Het ‘Ravensburgse mazelenproces’ draaide om de vraag of Stefan Lanka de prijs die hij had uitgeloofd voor het bewijs dat het mazelenvirus bestaat, moest betalen aan zijn uitdager David Bardens. Bardens had namelijk zes artikelen aan Lanka gestuurd die dat bewijs zouden moeten zijn en eiste de honderduizend euro op die Lanka, die niet gelooft in het bestaan van ziekmakende virussen, er op had gezet.
In eerste instantie werd de zaak uitgesteld en schakelde de rechtbank een deskundige in die uitsluitsel moest geven over het ingediende bewijs. Die kwam tot de slotsom dat de zes artikelen die Bardens had ingebracht gezamenlijk voldoende bewijs leverden en de rechtbank oordeelde daarop dat Lanka moest dokken (zie Stefan Lanka verliest Ravensburger mazelenproces, maart 2015).

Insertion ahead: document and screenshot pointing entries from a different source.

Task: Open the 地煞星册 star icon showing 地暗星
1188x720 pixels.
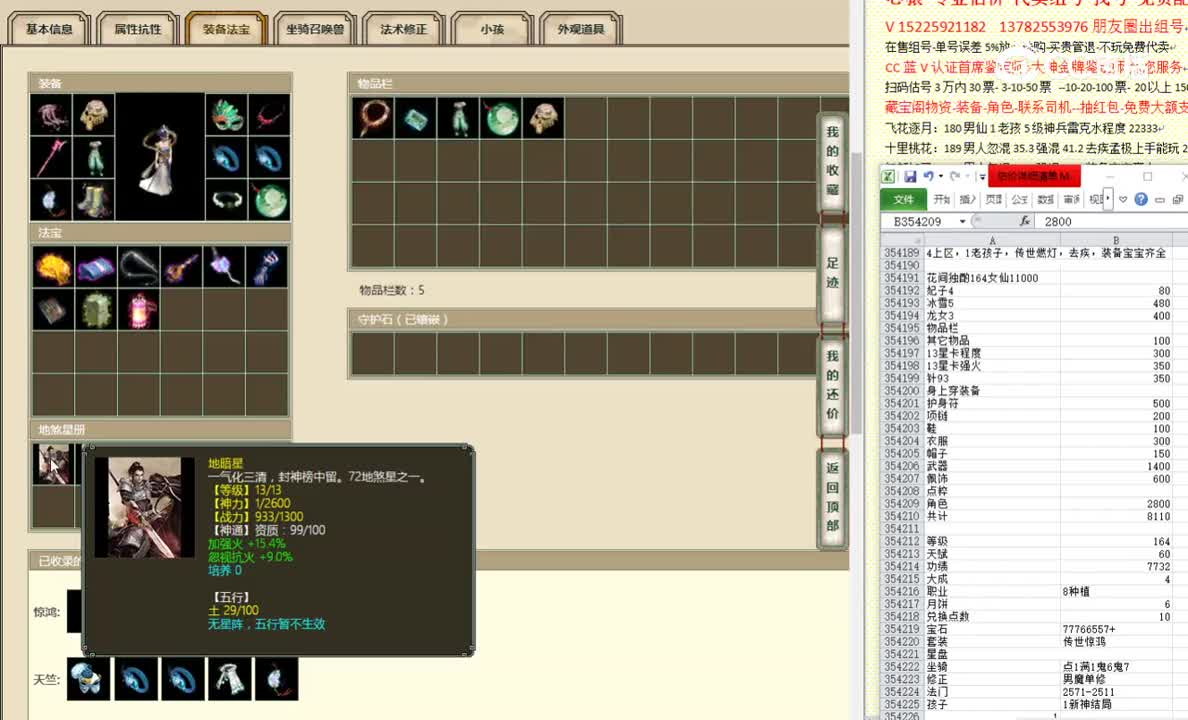Action: (x=55, y=463)
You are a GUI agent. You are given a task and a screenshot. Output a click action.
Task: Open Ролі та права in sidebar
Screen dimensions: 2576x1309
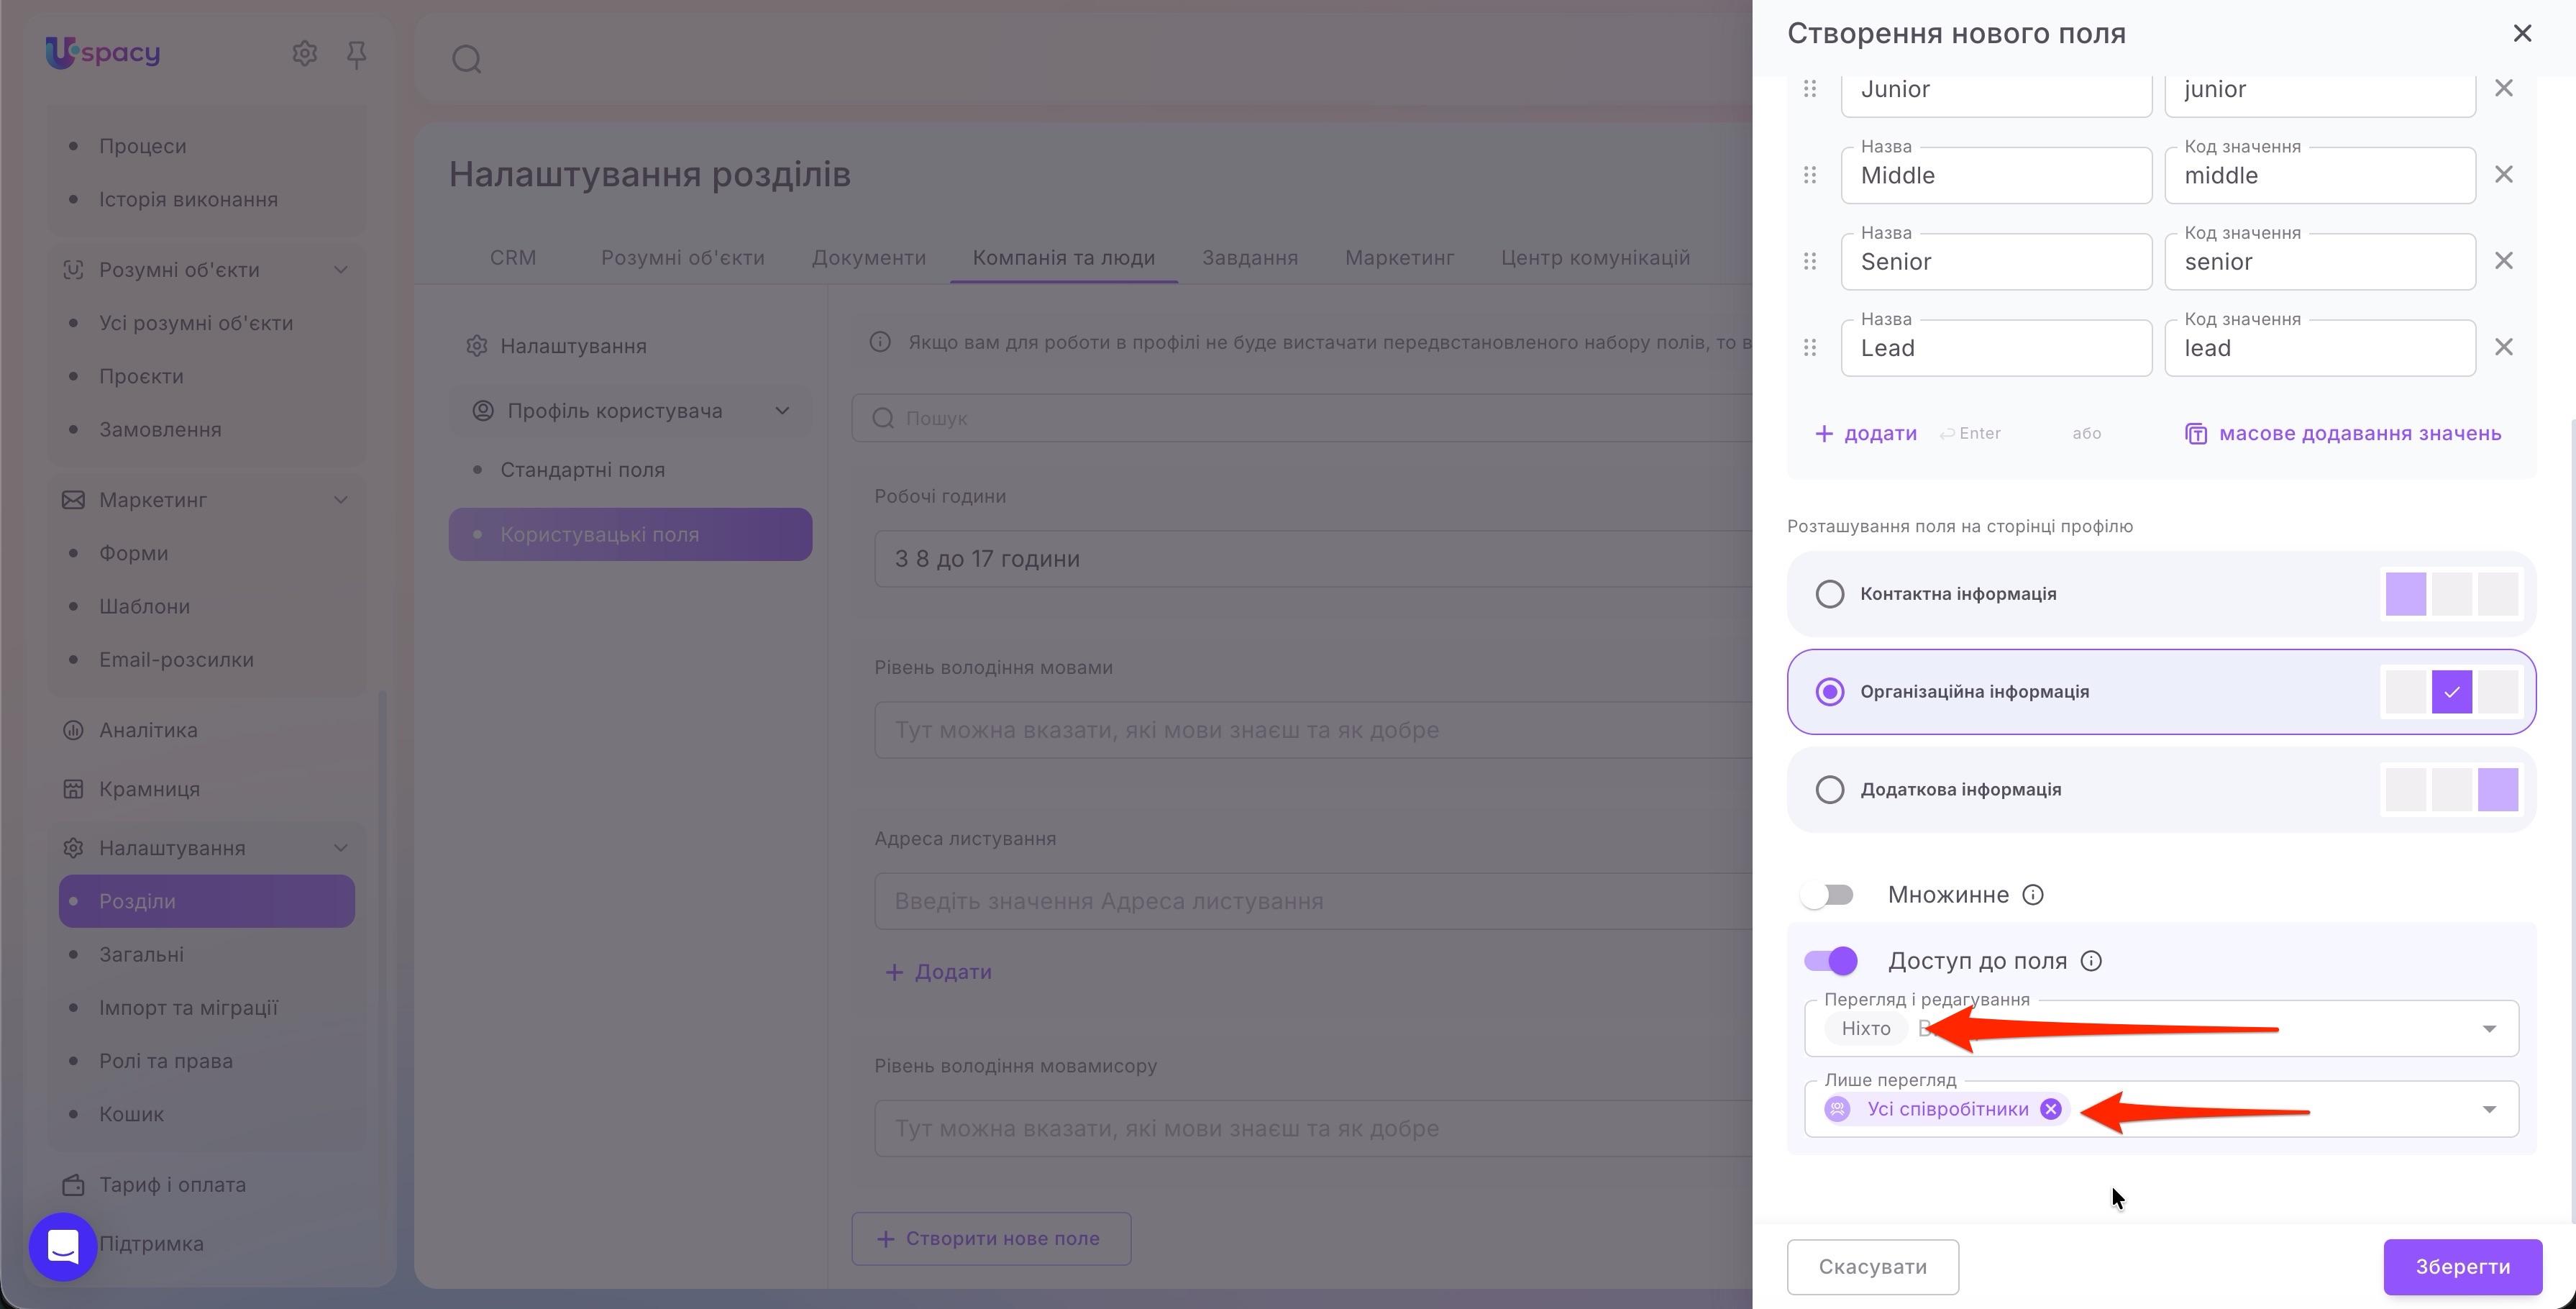pos(166,1061)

Lanka ging echter in hoger beroep en won dat. Niet omdat de artikelen van Bardens onvoldoende zouden zijn, maar omdat de rechtbank van mening was dat Lanka zelf de regels van zijn prijsvraag mocht bepalen en dus ook mocht beslissen of het ingediende bewijs aan zijn eisen voldeed. Bardens op zijn beurt heeft weer getracht die uitspraak herzien te krijgen, maar dat is niet gelukt. Zie Bundesgerichtshof hält sich aus Masernstreit heraus (DAZ Online).
Lanka doet nu natuurlijk net alsof de rechterlijke uitspraak betekent dat er geen bewijs is geleverd dat het mazelenvirus bestaat, maar de eerder ingeschakelde expert (Podbielski) bestrijdt dat en legt uit dat Lanka alleen maar gewonnen heeft door ‘semantische en juridische sofisterij’.